送電は、旧大手の電力の仕組みのままなので、発電する会社は、稼働率の低い火力などを、いざというときのために残しておくと経営悪化につながるため、切り捨てていきました。
「電力自由化・発送電分離」の前には、電力会社は供給義務を負っていました。
停電を極力させないように十分な設備を維持する一方、そのコストを長期的に回収できるよう、電気料金を国が規制する「総括原価方式」が取られてきました。
これは優れた考えで、「電力の安定供給」と「安い電気料金」の落としどころを探る制度であり、「電力の鬼」と言われた松永安左エ門氏の智慧ともいうべきものです。
ところが、電力自由化・発送電分離によって、発電会社は自由にフリーダムとなり、送電網だけを持つ会社が、供給義務を負うという図式になってしまったのです。
◆エネルギー政策の見直しを
さらに、「脱炭素」の大号令のもとで、太陽光発電などの再生可能エネルギーが急増し、これらを火力発電よりも優先して供給する措置が取られています。

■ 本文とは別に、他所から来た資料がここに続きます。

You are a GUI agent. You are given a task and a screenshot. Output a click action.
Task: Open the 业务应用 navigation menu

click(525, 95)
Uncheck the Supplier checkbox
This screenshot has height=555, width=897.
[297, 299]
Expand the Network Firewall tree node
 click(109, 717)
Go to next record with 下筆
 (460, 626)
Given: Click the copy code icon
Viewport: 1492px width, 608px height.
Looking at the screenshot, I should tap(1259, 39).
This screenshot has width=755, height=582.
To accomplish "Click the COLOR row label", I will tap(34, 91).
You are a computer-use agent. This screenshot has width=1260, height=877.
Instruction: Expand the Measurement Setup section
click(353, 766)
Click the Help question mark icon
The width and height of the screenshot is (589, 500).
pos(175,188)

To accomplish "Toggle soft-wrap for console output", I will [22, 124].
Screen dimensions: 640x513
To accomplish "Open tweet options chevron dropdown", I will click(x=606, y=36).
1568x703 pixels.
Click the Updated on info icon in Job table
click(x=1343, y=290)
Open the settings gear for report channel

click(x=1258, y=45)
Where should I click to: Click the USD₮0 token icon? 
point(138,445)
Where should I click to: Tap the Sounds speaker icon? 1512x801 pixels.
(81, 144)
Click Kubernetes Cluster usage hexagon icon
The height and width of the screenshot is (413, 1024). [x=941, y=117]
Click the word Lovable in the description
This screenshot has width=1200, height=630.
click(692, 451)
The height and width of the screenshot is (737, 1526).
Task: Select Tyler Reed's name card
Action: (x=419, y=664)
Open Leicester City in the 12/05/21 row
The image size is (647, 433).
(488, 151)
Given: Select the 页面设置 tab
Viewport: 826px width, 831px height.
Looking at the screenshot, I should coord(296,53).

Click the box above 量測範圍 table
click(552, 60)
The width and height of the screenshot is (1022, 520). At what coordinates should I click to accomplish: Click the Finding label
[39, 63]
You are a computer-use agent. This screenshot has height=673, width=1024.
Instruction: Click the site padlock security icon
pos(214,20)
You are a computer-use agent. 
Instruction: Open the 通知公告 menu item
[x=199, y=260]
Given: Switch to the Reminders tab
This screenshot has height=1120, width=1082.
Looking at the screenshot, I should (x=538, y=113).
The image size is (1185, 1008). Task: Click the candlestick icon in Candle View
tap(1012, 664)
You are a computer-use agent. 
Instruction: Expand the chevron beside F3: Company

政府が主導して進めた電力自由化・発送電分離で、電力の安定供給に誰も責任を負わなくなってしまったという、究極の「無責任体制」と言っても過言ではありません。
さらに、固定価格買取制度(FIT)で実質的な補助金をばらまき、「すねかじり」のような発電業者をたくさんつくってしまいました。
結局、現在の電力の安定供給を軽視している現状を改めない限り、同じような電力のひっ迫は繰り返し起こり、本当に大規模停電の事態が引き起こされてしまうと思います。
現在、世界は戦争状態であり、エネルギー価格も高止まりしていて、まさに緊急時の状況が続く見通しです。
現在の電力自由化・発送電分離を白紙に戻し、電力体制を見直していかなくてはなりません。
FITなどの実質的な補助金による再エネ優遇を見直し、安定供給を行うため、石炭火力の投資を進め、そして原子力発電を再稼働させるべきです。
◆ロシアとの関係も重要
また、今回の停電危機とは直接的な関係はありませんが、危機に強い電力体制をつくるという意味では、ロシアとの関係も重要です。
台湾有事などで南シナ海のシーレーンが麻痺すれば、中東などからの石油や天然ガスは入ってこなくなってしまっています。
一方、ロシアのサハリンからの輸入であれば、そうした有事の際も、供給を続けることができます。価格面でもロシアからの撤退は大きな影響が出るようです。
長期契約しているサハリン2から撤退すれば、短期の購入契約しか方法はなくなり、世界のLNG争奪戦に巻き込まれて高いLNGしか買うことはできなくなります。
日経新聞の試算になりますが、サハリン2の撤退によって、21年のLNG輸入額は約4.3兆円が、約5.8兆円となり、35%増えると見積もられています。
日本エネルギー経済研究所の2017年の試算によれば、LNGの価格が10%上昇すると、電気代が2.2%上昇します。
35%であれば、電気代が7.7%上昇することになり、家計のダメージは大きなものとなります。
また安定した供給が止まってしまえば、国家存亡の危機です。政府には、今回の停電危機を単なる一時的な問題で終わらせることなく、抜本的な解決を求めます。